Flautists hold up your heads. The flute has a new champion dedicated to giving embouchure holes some mojo in the ‘hood.

Greg Patillo polishes the image of one of the worlds oldest instruments by playing tunes like the Mario Brothers theme and "Flight of the Bumblebee" while simultaneously laying down a percussion track with his mouth. "I grew up with the flute being something that's not cool, and I kind of internalized it … I'm particularly interested in making flute cool again," Patillo told David K. Randall of the New York Times in May.

Randall found New York's pied piper playing in a Bronx subway tunnel. RedFence found him at YouTube where his videos have been viewed more than 20 million times in the past year.

Many of them show nothing more spectacular than the fluter in a t-shirt and jeans standing before a black background, yet they can be captivating. Patillo attacks each piece in a single, unedited take. He heaves and sways like a rapper in mid flow. His quick, aspirant breaths — used by flautists to fuel long passages — disappear into the beat-box rhythms, leaving a solid double track of sound that sometimes strains credulity as two instruments proceed from one mouth.

Patillo's subway credentials balance a more traditional resume. According to an online biography, Patillo earned a master's degree from Cleveland Institute of Music and played as acting principal flute for the Guangzhou Symphony Orchestra, of Guangzhou, China.

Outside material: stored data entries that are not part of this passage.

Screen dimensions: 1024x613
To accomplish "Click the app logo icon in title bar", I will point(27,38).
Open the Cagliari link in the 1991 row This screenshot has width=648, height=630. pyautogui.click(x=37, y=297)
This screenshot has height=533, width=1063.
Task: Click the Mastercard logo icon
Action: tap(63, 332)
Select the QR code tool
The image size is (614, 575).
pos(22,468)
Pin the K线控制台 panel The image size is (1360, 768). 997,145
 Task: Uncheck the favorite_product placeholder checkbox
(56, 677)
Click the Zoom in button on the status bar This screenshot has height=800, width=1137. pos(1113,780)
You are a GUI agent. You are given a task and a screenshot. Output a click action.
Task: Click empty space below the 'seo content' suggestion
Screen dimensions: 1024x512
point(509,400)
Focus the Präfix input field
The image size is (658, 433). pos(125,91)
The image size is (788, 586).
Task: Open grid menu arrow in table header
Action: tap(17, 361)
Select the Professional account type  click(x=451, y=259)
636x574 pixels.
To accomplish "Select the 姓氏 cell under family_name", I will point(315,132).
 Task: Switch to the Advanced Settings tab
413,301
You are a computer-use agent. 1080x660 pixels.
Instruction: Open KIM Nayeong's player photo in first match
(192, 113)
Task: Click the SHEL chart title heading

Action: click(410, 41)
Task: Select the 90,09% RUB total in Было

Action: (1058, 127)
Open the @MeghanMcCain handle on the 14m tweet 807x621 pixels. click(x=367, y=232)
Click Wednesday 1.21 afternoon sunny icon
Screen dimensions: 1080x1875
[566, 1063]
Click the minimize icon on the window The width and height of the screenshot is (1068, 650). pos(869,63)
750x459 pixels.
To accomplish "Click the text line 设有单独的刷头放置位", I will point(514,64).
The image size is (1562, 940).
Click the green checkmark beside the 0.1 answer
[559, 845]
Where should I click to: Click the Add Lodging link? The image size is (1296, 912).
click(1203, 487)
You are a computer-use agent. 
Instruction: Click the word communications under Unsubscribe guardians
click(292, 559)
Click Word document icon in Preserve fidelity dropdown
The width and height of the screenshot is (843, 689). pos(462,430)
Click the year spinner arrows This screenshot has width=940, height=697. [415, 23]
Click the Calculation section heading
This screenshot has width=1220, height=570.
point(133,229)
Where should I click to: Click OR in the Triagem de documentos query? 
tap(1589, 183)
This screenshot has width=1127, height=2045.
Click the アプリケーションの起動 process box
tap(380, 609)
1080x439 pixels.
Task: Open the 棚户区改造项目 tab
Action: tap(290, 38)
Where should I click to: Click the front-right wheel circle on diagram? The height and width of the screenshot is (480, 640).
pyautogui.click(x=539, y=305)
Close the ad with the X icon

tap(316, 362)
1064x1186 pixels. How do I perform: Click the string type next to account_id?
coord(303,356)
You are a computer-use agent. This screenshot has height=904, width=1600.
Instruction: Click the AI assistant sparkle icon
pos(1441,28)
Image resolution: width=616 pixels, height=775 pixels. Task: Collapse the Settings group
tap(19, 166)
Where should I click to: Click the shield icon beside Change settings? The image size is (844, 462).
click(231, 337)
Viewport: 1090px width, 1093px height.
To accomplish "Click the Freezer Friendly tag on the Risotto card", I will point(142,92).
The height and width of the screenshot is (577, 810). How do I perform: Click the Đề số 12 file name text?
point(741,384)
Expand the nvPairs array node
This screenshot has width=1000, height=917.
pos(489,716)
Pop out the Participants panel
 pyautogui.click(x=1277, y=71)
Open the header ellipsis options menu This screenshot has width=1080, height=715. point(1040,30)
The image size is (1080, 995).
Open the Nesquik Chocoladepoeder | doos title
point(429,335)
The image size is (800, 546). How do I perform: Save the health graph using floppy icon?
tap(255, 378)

He moved to San Francisco, helped found a group called "Collaborative Arts Insurgency", and developed his beatbox savantry at artist gatherings on a street corner in the Mission District. He also joined a genre-bending jazz band, called "Project," with cellist Eric Stephenson and bassist Peter Seymour — also Cleveland Institute graduates and given to extraneous percussion while playing. Both groups recently cut CDs. Project's debut album, "Winter in June," is available from cdbaby.com.


If the recording achieves the mesmerizing quality of the groups videos, then the gangstas best hold onto their bling. The flautists are hitting the street.